Let's define the last and the first date of users acquisition.

In [None]:
print(visits['session_start'].min())

In [None]:
print(visits['session_start'].max())

The analysis is carried out as of November 1, 2019, the data period corresponds to expectations - in the terms of the project it was said that the analysis is carried out for users attracted from May to October 27, 2019.

Let's build user profiles, immediately excluding users who came organically and are not subject of marketing costs.

In [None]:
profiles = get_profiles(visits, orders, costs)

# excluding organic traffic users
profiles = profiles.query('channel != "organic"')
profiles['dt'] = pd.to_datetime(profiles['dt'])

profiles

Let's define from which countries users are coming and what is the conversion to paying user in every specific country.

In [None]:
#function for calculating the shares and the number of paying customers by dimension

def payers_count (dimension):
    print(
    profiles.groupby(dimension)
    .agg({'payer':'sum'})
    .sort_values(by='payer', ascending=False)
    )
    with pd.option_context('display.float_format', '{:.2%}'.format):
        display(
        profiles.groupby(dimension)
        .agg({'payer':'mean'})
        .sort_values(by='payer', ascending=False)
        )

dimension = ['region']
payers_count(dimension=dimension)

The highest conversion rate is for users which came from the US.

In [None]:
dimension = ['device']
payers_count(dimension=dimension)

The highest conversion rate is for users with IPhone device, the lowest conversion is observed on PC devices.

In [None]:
dimension = ['channel']
payers_count(dimension=dimension)

### Conclusion

1. The countries from which visitors come: USA, Great Britain, France and Germany. At the same time, most of the paying users come from the USA.
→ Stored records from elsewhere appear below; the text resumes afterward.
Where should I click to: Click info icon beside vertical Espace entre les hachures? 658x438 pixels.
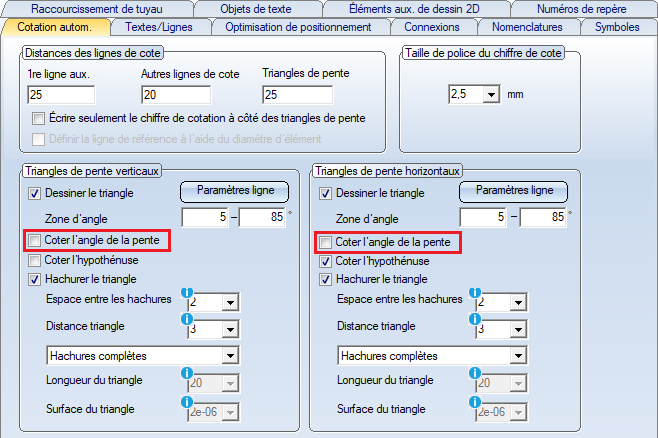pos(187,292)
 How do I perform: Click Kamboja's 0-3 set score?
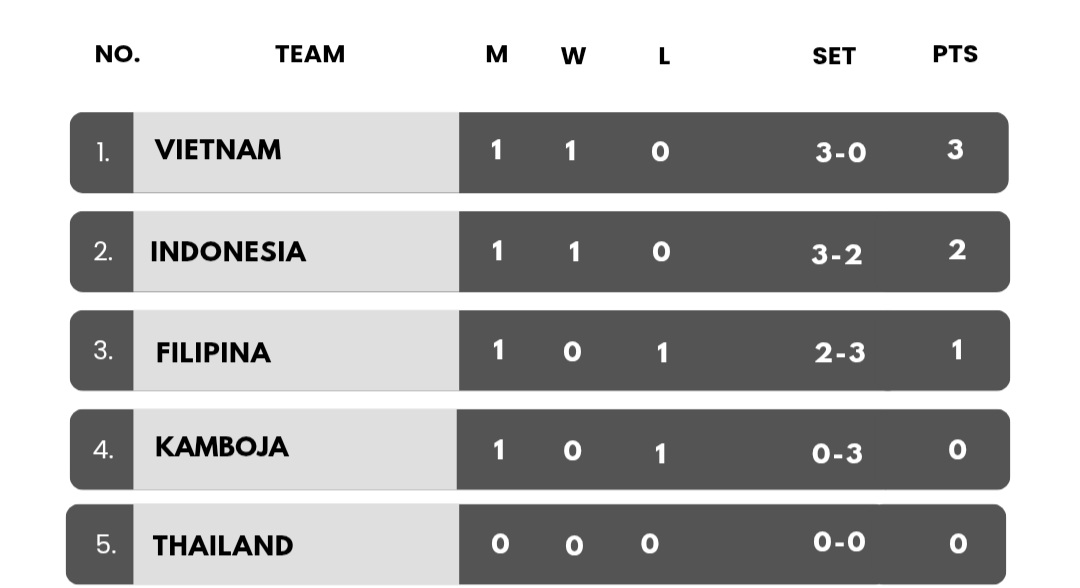click(x=837, y=454)
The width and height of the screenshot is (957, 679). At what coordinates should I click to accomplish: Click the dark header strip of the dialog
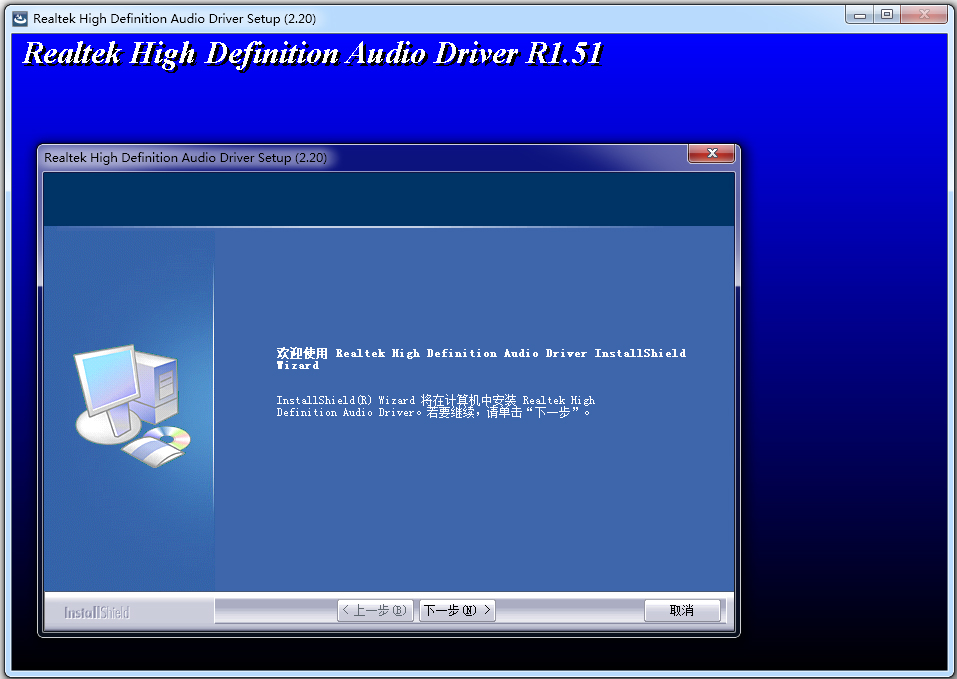click(390, 198)
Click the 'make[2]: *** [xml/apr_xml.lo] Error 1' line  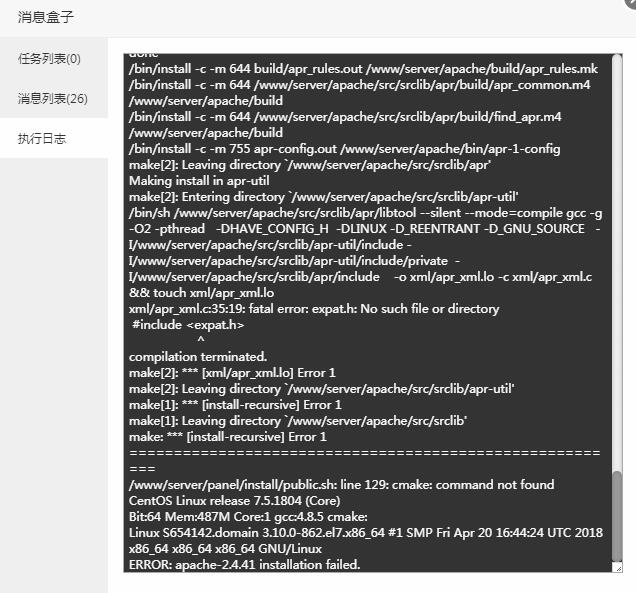click(x=232, y=373)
2. Users use the following devices: Mac, iPhone, Android, PC. Mac and iPhone users have the largest conversion.

3. Top 3 channels for acqusition of paying users: FaceBoom, AdNonSense, lambdaMediaAds - the conversion rate on each of these channels is more than 10%. At the same time, most new visitors come through the channels FaceBoom, TipTop, organic.

## Marketing

In [None]:
print('{:.0f}'.format(costs['costs'].sum()))

The total spending on the advertising is $ 105,497. Let's calculate average CAC:

In [None]:
print('{:.2f}'.format(profiles['acquisition_cost'].mean()))

In [None]:
print('{:.2f}'.format(profiles['acquisition_cost'].median()))

Average CAC for the observing period is $ 1.13, while the median one is $ 1.08.

In [None]:
with pd.option_context('display.float_format', '{:.0f}'.format):
    display(costs.groupby('channel').agg(total_costs=('costs','sum')).sort_values(by='total_costs', ascending=False))

Most of the money was spent on TipTop and FaceBoom. Taking into account the average cost of attraction, these are also the most expensive sources - the average cost of attracting customers through these channels is more than the median one:

In [None]:
with pd.option_context('display.float_format', '{:.2f}'.format):
    display(profiles.groupby('channel').agg(average_CAC =('acquisition_cost','mean')).sort_values(by='average_CAC', ascending=False))

In [None]:
# creating CAC visualization for the five most expensive channels
top3channels = ['TipTop','FaceBoom', 'AdNonSense', 'lambdaMediaAds', 'WahooNetBanner']
profiles_top3channels = profiles.query('channel in @top3channels')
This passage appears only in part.